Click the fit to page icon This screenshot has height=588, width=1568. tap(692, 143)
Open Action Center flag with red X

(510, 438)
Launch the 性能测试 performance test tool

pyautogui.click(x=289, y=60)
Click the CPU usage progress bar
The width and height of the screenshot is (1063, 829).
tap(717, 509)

* * * * * * * * *

▶ _Task requirements_
Would you restate all of the material, word for word?

▶ _Solved exercise_
Click the fit to page icon This screenshot has height=588, width=1568. tap(692, 143)
Open Action Center flag with red X

(510, 438)
Launch the 性能测试 performance test tool

pyautogui.click(x=289, y=60)
Click the CPU usage progress bar
The width and height of the screenshot is (1063, 829).
tap(717, 509)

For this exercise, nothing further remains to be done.